Kota Sabang tetap begitu saja, sehingga pernah saya beranggapan ada pihak (impossible hand) yang ingin kawasan Sabang terlelap dari tidur dan bangga dengan sebutan kawasan strategis Nasional, kawasan perbatasan Negara, kawasan strategis pariwisata Nasional, dan embel-embel lainnya yang diberikan. Tetapi itulah kenyataannya dan yakinlah Bapak Menteri bahwa ketahanan ekonomi rakyat merupakan basis utama pertahanan negara.

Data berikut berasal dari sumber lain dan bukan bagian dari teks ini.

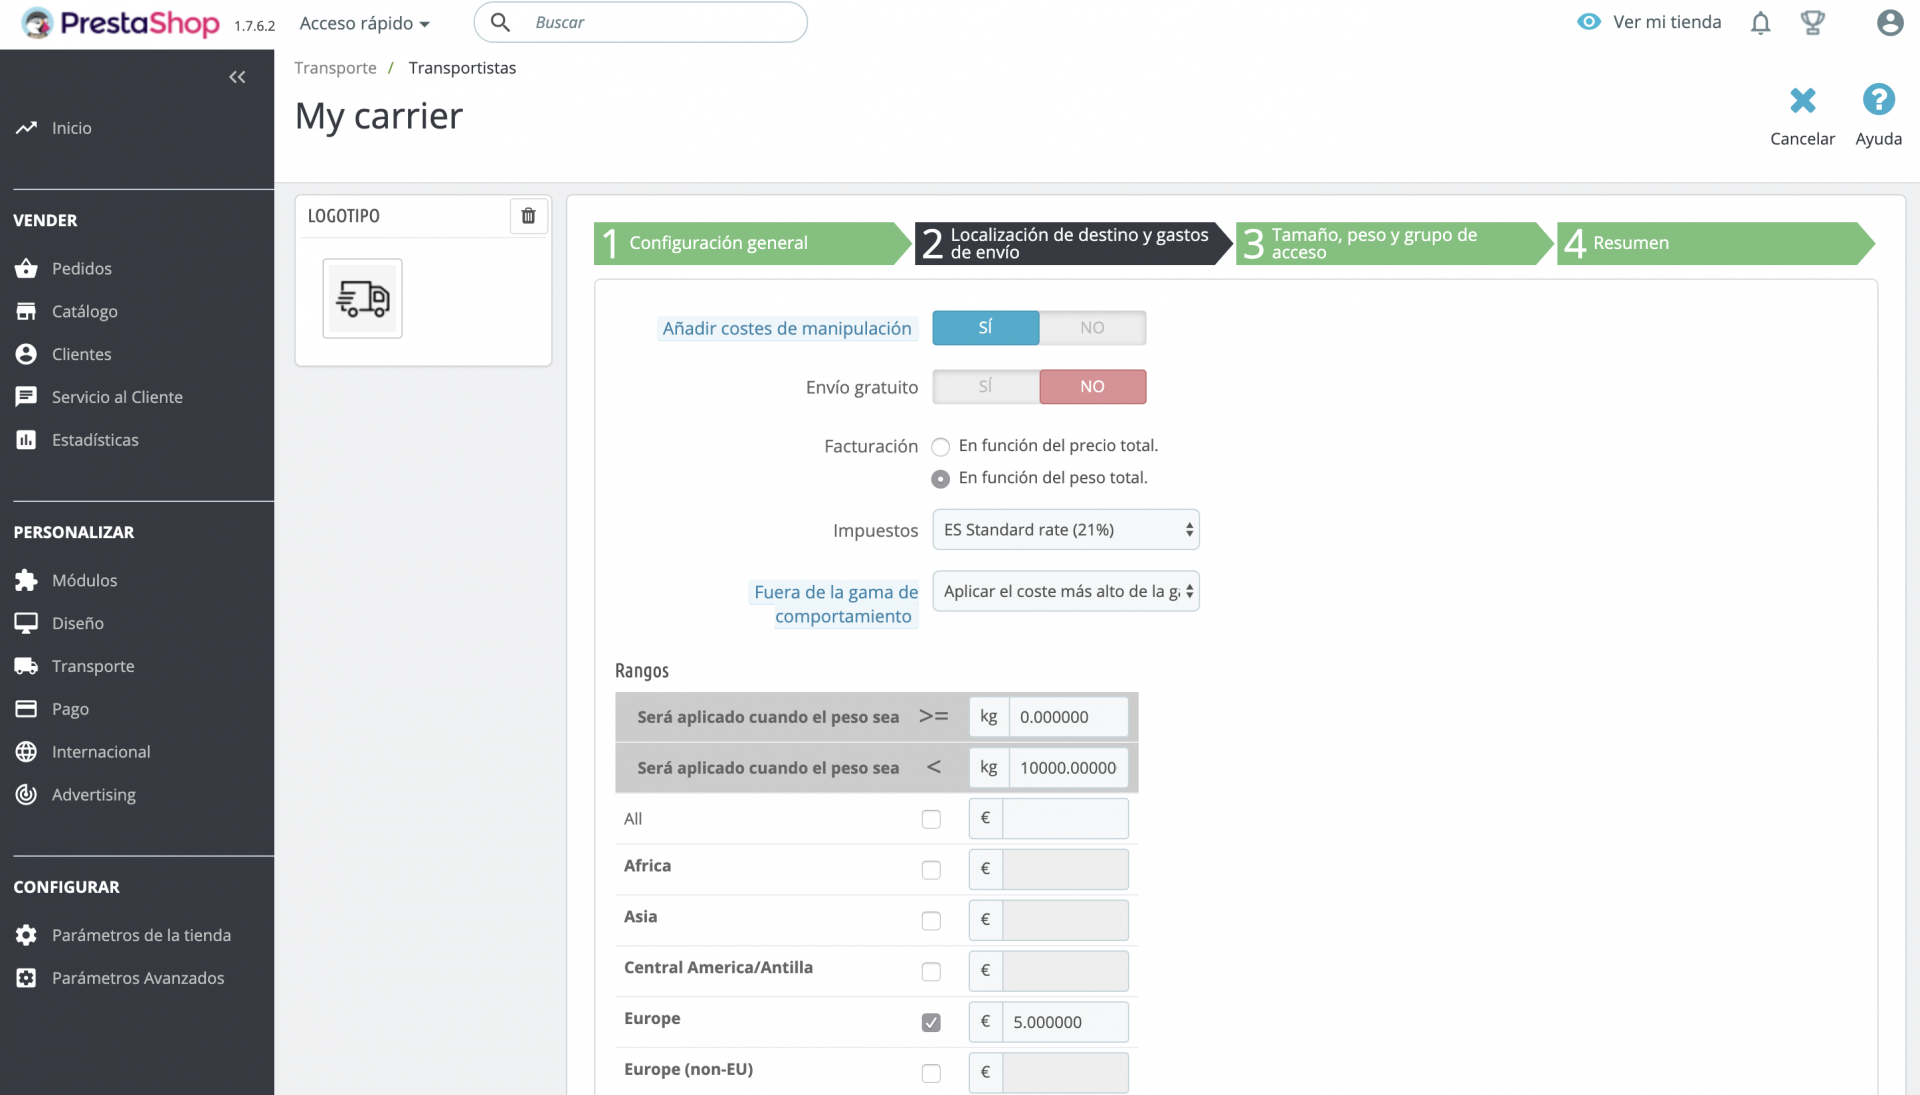This screenshot has width=1920, height=1095.
Task: Open Módulos in the sidebar
Action: tap(84, 580)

Kami merasa iri dengan negara tetangga Malaysia, Singapura dan Thailand yang sudah sangat maju dan setiap hari kami hanya melihat dan menyaksikan dengan tatapan mata kosong kapal-kapal besar lalu lalang didepan Pelabuhan Sabang, mereka tidak mau singgah dan transit karena keterbatasan infrastruktur dan keterbatasan logistik maupun BBM lainnya.

Padahal, secara kalkulasi sederhana kami transportasi laut merupakan sarana transportasi termurah dan menguasai hampir 80% perdagangan dunia. Itulah sebabnya pada zaman dulu Selat Malaka menjadi rebutan berbagai bangsa di dunia, seperti bangsa Portugis yang ingin menguasai perdagangan di Selat Malaka dan berhasil diusir oleh Kerajaan Aceh pada waktu itu dan bahkan Kerajaan Aceh mampu memperluas pengaruhnya hingga ke Pahang dan Negeri Melaka.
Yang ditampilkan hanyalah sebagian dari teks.